Huggies Forum

The Huggies Forum is closed for new replies and topics, you can still read older topics.

Separated under one roof.... Lock Rss

Hi
My husband and I have been together for 15 years and have 2 wonderful children. We have recently separated, sleeping separately, doing our own thing however still remaining friends for our kids. Our house is currently on the market (and has been for 6 months) and when it is sold we will be separating. He has not moved out as yet because we cannot afford for him to and we are legally recognised by Centrelink "separated under one roof"

Anyway, this may sound strange to some people and did to me at first however it does make sense for the kids..

We would like to get a house which has either 2 houses on the one property or a house with a huge block and a smaller self-contained granny flat for my husband to live in. The reason being is so that we are both still readily available for our children and financially it works also. I work for his business he owns with his brother and they still want my work to continue.

I just wanted peoples opinions on whether you think this is strange? Have you heard of a situation like this before?

Thanking you in advance..

I think it's great that even though you are separated you are still able to be civil enough to have such an agreement.
I've not been through anything like this myself but if it works for you why not.
Thanks for the reply. No we don't plan on staying alone forever, obviously eventually each of us will have separate partners however we will deal with that when the situation arises.

We have discussed with eachother issues like this and have thought it is better for us to stay on the same property (not in the same house) because the kids are young.

However, if things don't work out, then it will be both of us renting separately. As I have said, we are both amicable and the kids don't even suspect anything and it's almost been 2 months.

My family and my husbands family are very close. We are all one family because my dad is in a partnership with my husbands babysitter from England. My brother is marrying my brother in laws best friend so our family meals and occasions are always with both families together.

That's why I was asking if it sounds strange, it definately sounds weird but I am sure either of our future partners would understand initially especially if they're the right person.

Sorry forgot to mention, we are looking at divorce but we cannot legally be divorced for 12 months.

Just a question... Are you getting single parenting payments now from centerlink?
hello,

cant say i have heard of this situation. i fully understand why you would want to do this, but at the same time think it spells trouble.... once you arent under the same roof thats when people are open to meet others, and after 15 years i cant see how if you seen him bring someone home (either for fun or cos hes interested) or vice versa its going to go down well, there is always love there for someone after long periods of time and because they fathered/mothered children, and it would really hurt u or him to see each other with other people.... living on same property under diff roofs also still gives each of you a certain amount of control over the other whether you mean to do it or not.
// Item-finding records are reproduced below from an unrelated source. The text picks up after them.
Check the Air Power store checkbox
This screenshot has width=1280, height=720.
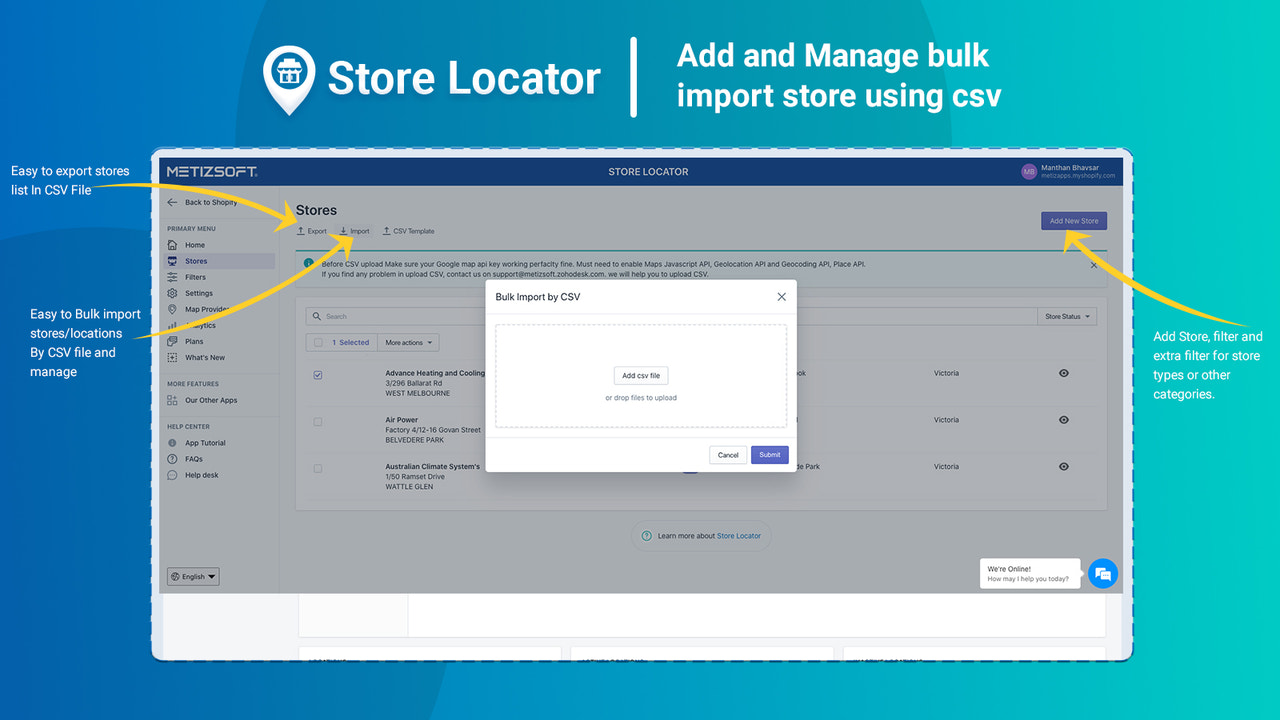(x=318, y=422)
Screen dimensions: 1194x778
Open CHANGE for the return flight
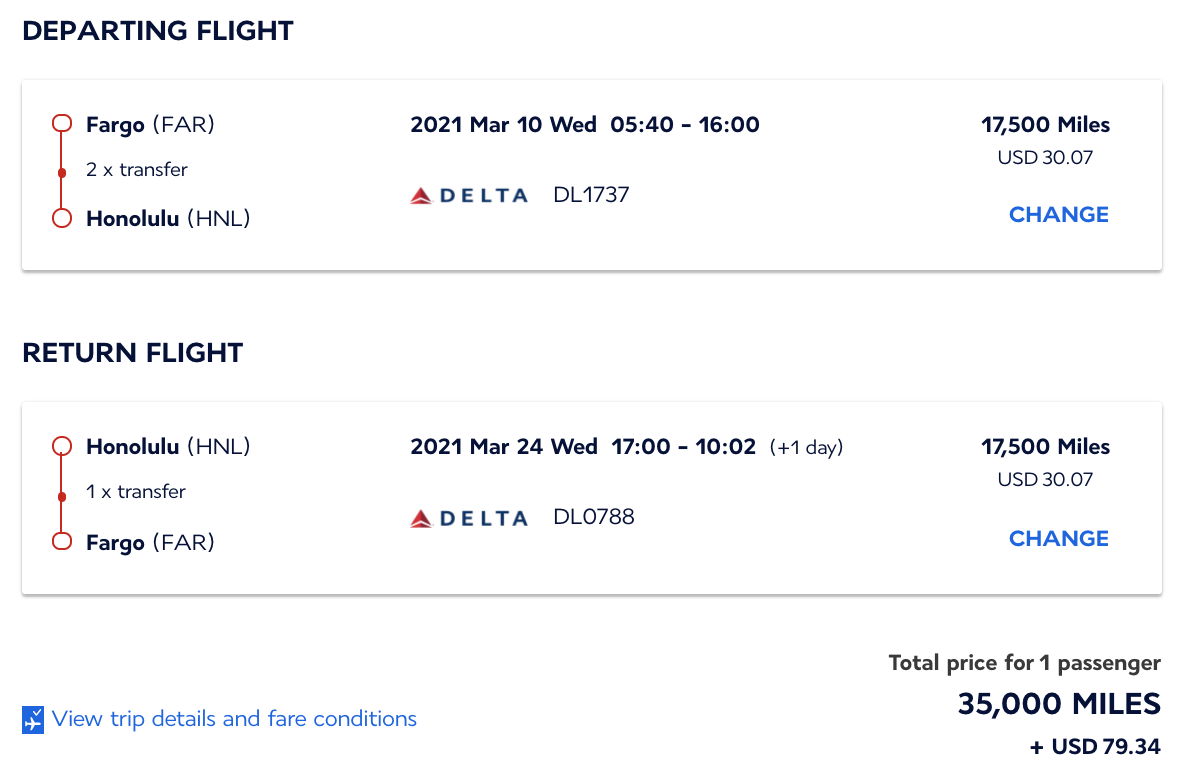point(1058,538)
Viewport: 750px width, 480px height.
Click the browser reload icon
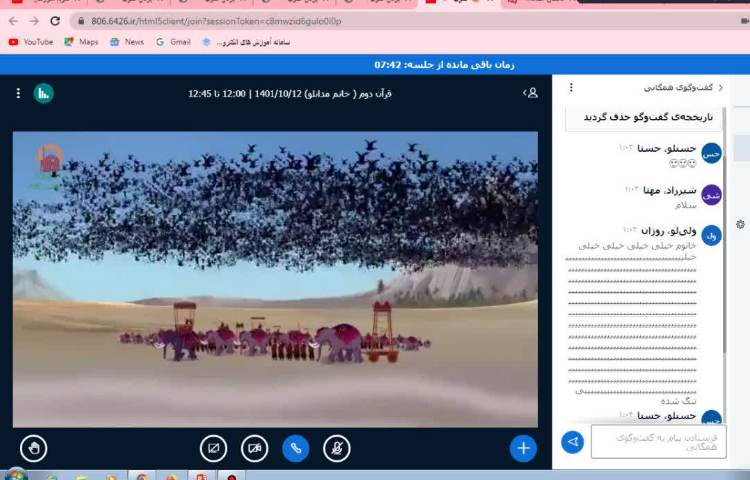click(55, 21)
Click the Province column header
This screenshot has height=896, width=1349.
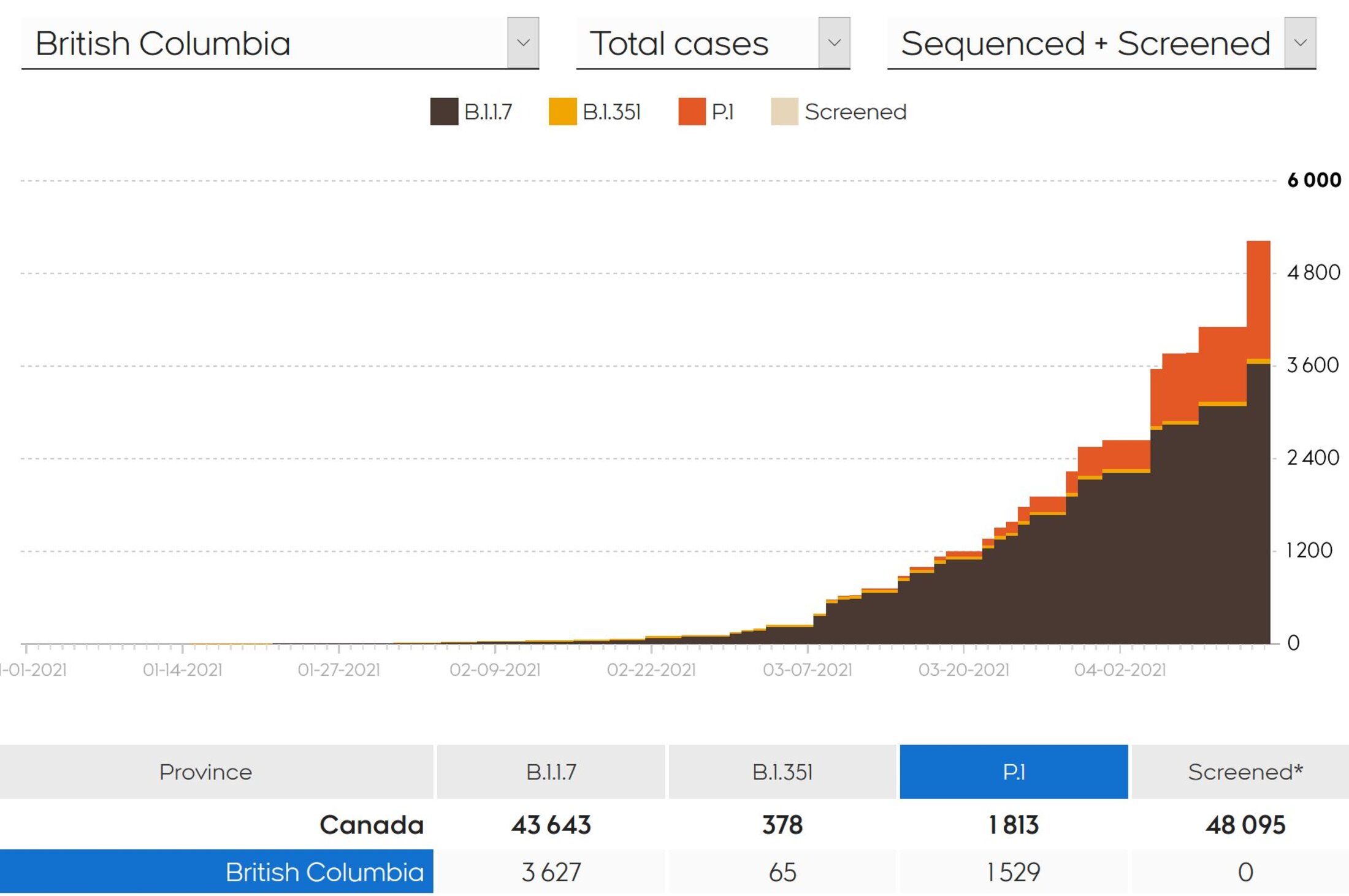pos(205,772)
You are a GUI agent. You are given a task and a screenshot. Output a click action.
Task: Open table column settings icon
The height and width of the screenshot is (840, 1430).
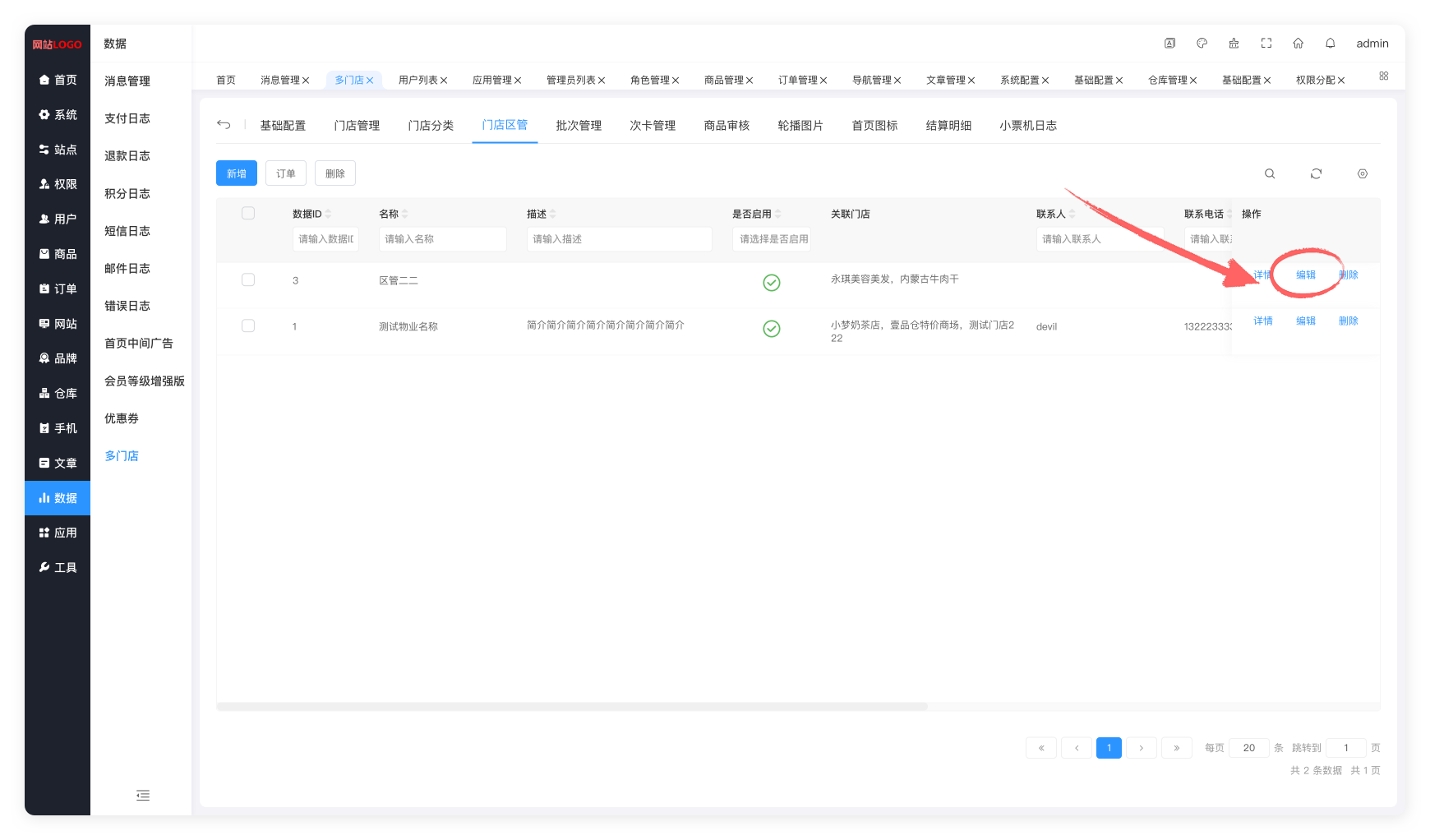pyautogui.click(x=1362, y=173)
im glad you guys are so good with each other about the split and can remain friends and are close as a family but i think doing it the way you guys are planing it could destroy all of that.

wish you all the best and hope that whatever you choose to do works for you! good luck smile
Hi, I think its great that you have been able to split amicably. So many couples go for the throat when seperating, so to be humble, is lovely for all involved. I can see the points with everyone responses. It could work, It could not. Money permiting, maybe you could live in seperate houses but within the same street/culdersac. This way you would both have greater independance, but still be nice and close to each other.

I wish you luck and hope it works out, it could be great.
We are in the process of getting separate payments. We have been through the paperwork and have been told to get separate accounts.

The same street would be great but the odds of finding 2 rentals in one street near our sons school would be against us.

Well, we shall see how things go.

'thatsmygirl'

Both of us have brought someone home for fun (hopefully that doesn't offend people, it was a mutual understanding) so we definately don't have that issue. We know we love eachother but only as the father and mother of our children. But again thank you for the well wishes.

Thanks everyone again smile

well if you guys have come through that hurdle then MORE POWER TO YOU!!!lol go for it! really hope it works out as being close would benifit the kids greatly!! good luck to you and your family! smile
I just wanted to add that its great that you can be so amicable with your ex for the sake of the children. Good on you.

I hope it all works out for you.
Hi, from what I have read this seems quite common. I am just about to start doing this, my ex is renting a room with my Mum and I (Mums house). We are amicable but he is immature. We have been separated for over a year and I am taking a new job (200k's away) 60 hours a week with shiftwork so if I shared custody with him I would never see the kids (aged 1 and 3). He dosn't work at the moment. Ideally he would live in a granny flat or similar and Mum might decide to build one on her property.

I don't know what will happen when/if we meet someone new. I have no interest in another relationship, i need to get my life together.

Good luck to you xx
My DH and I split about 4 years ago (we got back together 2 years later) and I guess compared to most it was an amicable split and we stayed good friends but did have out moments!!! Personally I don't think you can live under the same roof especially when others become involved. Your children will still see him on a regular basis if he is in the same area.

Also do you not think it will be hard to explain to your children when mummy or daddy has someone else in the house in the morning??? Good luck if you decide to give it a go but I think you are asking for trouble. You both need to let go and move on independently.